HLT2 piquet guide

Controlling Hlt2

Accessing LHCb2 (Hlt2 control panel)

  • One screen next to the shift leader should show LHCb2.
  • From remote you can login to a ui machine (ssh ui from plus).
  • /group/online/ecs/Shortcuts315/LHCb/ECS/ECS_UI_FSM.sh .
  • Right click on LHCb_Hlt2.

Default state

  • While in normal physics data taking HLT2, should run automatically.
  • If it is in NOT_READY state or deallocated, ask the shift leader why this is the case and follow up with the Run Chief if you are not convinced.
  • If you are on shift coming out of a technical stop, ask in which mode it should be.
  • In order to process incoming runs automatically, Hlt2 has to be running and runs have to be marked as "ready to be processed" by default.

Automatic marking of runs to be processed by Hlt2

  • You can check the settings on the LHC TOP panel next to the shift leader. Where it says 'MD, RAMP, ...', is a button called "settings" in a box called "Big Brother".
  • Click the settings button, and you see a new panel with a box called "Big Brother Automatic Actions".
  • There is a checkbox in there called 'Auto start HLT2'. If it is unchecked, runs will not be marked as "ready to be processed".

Activating Hlt2

  • Switch on the Auto Pilot
  • Alternatively, change the state to Allocate, then Configure, then Start Run.
  • Hlt2 will start processing all runs which are marked "ready to be processed".
  • If the option "Auto start HLT2", was not set in Big Brother, you have to follow the instructions below to change the status of runs recorded by Hlt1.
  • The same holds if an calibration or alignment tasked had failed.

Stopping of Hlt2

  • In case you need to stop Hlt2 due to a problem and to avoid the loss of date.
  • Send the STOP command from the Hlt2 run control and make sure the auto pilot is switched off.

Adjusting the processing configuration of runs

You have to manipulate the status (ready to be processed), the alignment version or the TCK configuration of a run not yet processed by Hlt2.

Before doing that make sure you exactly know what you are supposed to change.
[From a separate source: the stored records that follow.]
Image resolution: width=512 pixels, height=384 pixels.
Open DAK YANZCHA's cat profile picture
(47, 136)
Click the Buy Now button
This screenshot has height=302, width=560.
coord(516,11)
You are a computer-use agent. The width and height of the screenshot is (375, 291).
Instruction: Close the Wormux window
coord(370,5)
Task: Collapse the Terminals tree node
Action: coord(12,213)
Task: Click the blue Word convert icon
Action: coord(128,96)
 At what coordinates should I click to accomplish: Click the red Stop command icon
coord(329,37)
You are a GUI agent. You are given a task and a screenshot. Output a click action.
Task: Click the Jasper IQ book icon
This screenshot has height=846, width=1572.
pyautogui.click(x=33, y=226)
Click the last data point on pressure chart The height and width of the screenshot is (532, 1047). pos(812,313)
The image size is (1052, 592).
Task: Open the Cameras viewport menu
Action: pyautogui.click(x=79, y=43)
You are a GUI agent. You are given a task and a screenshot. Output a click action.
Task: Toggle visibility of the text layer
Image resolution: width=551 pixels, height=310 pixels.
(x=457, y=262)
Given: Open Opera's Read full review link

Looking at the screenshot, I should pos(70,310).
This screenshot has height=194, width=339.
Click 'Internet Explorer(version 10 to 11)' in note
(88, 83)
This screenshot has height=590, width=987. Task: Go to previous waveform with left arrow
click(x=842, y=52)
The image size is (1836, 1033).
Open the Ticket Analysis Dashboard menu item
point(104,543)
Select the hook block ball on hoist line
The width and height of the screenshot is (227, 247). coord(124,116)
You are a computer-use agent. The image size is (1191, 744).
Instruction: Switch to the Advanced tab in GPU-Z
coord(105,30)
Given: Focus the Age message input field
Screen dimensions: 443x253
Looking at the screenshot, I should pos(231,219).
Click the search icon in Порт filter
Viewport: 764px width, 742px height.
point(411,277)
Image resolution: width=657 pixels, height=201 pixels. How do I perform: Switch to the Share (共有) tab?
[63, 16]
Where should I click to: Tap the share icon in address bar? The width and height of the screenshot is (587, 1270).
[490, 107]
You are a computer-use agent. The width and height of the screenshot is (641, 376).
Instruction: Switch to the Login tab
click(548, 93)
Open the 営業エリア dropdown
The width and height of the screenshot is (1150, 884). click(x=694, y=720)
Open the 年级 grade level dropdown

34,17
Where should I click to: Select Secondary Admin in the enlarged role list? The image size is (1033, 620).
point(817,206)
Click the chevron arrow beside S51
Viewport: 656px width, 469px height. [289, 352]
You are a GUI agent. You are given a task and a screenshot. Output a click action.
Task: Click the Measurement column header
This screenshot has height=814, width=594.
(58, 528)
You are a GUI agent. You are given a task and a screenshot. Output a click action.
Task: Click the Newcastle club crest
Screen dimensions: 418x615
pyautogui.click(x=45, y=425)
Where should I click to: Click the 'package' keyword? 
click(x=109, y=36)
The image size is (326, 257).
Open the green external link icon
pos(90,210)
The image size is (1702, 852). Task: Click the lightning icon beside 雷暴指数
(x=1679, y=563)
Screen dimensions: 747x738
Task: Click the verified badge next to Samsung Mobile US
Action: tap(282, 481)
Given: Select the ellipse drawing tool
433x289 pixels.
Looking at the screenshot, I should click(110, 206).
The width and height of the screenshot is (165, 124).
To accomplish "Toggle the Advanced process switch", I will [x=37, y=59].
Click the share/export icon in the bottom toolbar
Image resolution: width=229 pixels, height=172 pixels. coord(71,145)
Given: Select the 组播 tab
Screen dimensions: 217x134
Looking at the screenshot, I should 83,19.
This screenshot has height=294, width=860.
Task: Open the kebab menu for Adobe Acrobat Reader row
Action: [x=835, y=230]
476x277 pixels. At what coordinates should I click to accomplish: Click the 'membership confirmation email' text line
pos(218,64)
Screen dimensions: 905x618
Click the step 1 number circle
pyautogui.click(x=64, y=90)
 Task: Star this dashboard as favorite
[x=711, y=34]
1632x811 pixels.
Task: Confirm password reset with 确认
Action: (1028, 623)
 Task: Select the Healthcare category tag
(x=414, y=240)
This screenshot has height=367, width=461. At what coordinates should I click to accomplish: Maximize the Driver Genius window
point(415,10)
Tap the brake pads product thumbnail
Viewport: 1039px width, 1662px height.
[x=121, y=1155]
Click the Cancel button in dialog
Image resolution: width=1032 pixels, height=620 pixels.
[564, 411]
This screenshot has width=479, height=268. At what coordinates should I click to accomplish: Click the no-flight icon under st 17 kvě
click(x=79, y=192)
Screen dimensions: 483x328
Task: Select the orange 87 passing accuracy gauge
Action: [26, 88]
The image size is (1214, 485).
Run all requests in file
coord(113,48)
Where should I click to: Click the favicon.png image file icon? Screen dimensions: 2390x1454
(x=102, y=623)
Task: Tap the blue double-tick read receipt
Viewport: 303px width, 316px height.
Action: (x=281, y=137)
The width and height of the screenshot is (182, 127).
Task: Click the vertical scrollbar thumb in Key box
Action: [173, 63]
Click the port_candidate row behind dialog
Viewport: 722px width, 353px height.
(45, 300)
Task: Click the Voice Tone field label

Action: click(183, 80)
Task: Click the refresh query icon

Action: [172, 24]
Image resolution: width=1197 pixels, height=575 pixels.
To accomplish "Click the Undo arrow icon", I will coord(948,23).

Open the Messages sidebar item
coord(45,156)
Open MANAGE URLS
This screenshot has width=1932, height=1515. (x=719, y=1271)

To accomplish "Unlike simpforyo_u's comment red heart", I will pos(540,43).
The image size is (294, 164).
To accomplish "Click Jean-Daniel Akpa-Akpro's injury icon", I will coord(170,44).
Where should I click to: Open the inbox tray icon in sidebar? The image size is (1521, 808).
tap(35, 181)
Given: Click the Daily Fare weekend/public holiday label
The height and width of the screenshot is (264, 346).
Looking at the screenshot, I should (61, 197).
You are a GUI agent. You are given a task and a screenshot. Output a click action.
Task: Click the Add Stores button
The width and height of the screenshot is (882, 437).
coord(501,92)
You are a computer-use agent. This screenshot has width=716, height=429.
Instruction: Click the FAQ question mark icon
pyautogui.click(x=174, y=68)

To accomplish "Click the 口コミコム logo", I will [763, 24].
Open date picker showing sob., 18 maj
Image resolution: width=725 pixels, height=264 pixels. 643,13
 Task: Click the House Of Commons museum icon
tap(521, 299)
If you select the wrong things, data are lost.

  • Open the FarmStatus panel by clicking on the button with the blue circle and an "i" in it, next to Farm Node status.
  • You can show legends for the color coding by clicking on the buttons at the bottom.
  • Right click on the run in the list of of runs on the left side.
  • Select "View local RunDB". You can select more than one run by holding shift. A new window pops up.

Changing the status

  • If runs are not ready to be processed, you should see that the status of the runs is set to -1, which means they are not processed when Hlt2 is activated.
  • Right click on one run or select several runs, select "Set READY for Hlt2".
  • You cannot select this, when one of the alignment or calibrations tasks did not produce a xml file with the calibration constants for this run.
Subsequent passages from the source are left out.